Te esfuerzas, por tí, por él, por vosotros... Pero siempre hay algo, algún fallo, el cual seguro que es imperceptible, sin importancia y a tu juicio realmente estúpido; pero no, para él es algo gravísimo que no se puede dejar pasar, es toda una aberración, ¿como has podido cometer semejante error?
Y gracias a ese descuido sin importancia estará horas y horas sin hablarte, y si tú intentas ir a hablar con él te dirá que esta cabreado y que le dejes en paz.

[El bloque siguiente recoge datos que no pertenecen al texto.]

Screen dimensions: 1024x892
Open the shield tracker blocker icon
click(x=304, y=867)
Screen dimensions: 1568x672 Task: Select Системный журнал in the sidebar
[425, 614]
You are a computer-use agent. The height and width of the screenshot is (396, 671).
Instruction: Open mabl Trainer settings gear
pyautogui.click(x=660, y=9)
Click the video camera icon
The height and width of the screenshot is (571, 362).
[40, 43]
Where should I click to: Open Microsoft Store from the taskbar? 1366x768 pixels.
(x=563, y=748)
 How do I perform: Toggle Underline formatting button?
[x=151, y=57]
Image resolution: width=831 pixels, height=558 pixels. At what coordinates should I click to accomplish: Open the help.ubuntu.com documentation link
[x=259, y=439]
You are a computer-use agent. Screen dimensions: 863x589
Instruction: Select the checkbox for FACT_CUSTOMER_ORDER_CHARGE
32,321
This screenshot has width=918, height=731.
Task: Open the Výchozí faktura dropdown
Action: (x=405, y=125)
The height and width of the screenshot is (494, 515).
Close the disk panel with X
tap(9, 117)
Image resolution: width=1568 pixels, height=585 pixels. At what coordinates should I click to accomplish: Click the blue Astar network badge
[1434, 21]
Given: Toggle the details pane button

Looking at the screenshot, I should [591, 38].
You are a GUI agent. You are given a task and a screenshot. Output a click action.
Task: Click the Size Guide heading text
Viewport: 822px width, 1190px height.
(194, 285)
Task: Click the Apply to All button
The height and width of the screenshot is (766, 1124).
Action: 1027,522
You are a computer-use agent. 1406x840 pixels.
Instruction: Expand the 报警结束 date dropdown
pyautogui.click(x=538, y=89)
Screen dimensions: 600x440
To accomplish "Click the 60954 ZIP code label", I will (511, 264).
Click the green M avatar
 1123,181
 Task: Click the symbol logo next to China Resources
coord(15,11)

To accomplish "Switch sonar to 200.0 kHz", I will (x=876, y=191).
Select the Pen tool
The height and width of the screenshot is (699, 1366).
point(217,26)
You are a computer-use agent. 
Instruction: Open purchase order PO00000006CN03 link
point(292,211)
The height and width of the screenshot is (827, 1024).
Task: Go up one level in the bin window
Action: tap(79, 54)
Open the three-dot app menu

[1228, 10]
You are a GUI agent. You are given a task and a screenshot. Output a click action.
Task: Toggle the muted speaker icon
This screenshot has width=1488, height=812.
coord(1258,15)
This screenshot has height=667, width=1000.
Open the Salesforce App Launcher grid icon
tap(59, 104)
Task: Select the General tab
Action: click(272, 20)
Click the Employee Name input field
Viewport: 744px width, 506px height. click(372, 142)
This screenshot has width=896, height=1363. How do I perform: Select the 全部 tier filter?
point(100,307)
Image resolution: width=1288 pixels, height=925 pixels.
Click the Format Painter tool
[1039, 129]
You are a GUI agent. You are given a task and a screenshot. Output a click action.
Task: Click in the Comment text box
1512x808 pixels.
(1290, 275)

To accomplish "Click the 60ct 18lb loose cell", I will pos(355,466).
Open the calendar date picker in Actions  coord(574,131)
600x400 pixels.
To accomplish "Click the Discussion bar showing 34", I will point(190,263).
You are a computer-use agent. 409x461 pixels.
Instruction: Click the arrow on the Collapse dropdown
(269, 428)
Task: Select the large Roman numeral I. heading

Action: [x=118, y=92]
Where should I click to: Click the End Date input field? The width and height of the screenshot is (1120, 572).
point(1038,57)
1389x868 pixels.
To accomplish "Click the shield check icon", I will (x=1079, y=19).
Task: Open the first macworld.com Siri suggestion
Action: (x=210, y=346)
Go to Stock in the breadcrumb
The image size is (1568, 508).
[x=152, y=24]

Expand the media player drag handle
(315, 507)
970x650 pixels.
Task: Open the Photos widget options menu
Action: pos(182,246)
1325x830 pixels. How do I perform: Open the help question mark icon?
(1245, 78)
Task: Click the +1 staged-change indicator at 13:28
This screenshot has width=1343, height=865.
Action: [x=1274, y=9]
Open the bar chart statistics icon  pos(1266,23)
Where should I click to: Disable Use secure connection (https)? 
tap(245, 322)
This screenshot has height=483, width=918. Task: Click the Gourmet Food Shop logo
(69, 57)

¿Sabes cual es la diferencia entre él y tú? Es que si tu fueras como él te enfadaras por cualquier cosa y fueras tan borde como lo es él ya te hubiera dejado, que ,a veces te planteas si deberias hacerlo pero ¿como le vas a dejar si es lo mejor que te ha pasado en la vida?
Y si, te toca aguantar, aguantar sus cabreos, aguantar sus malas caras, aguantar como tus mejores amigos te dicen que has cambiado, aguantarlo todo, y todo por él.
Lo que pasa es que no lo sabe, no sabe todo lo que estás haciendo por él, porque a tí te gustaría hacer muchas cosas, ir a tu rollo, tener tu espacio, pero siempre antepones su opinión a la tuya, si lo que te apetece a ti a él también pues se hace, pero si eres tu la única que lo quiere hacer te aguantas y haces lo que él quiera.
Y ya estas cansada ¿por qué tú nunca puedes elegir?¿por qué piensas que lo que sientes no importa? ¿por qué a pesar de que sabes que esto no va a cambiar no haces nada para impedirlo?
No puedes elegir porque él no quiere que lo hagas, lo piensas porque él no se pone en tu lugar y no haces nada para impedirlo porque si quieres estar con él esto es lo que hay.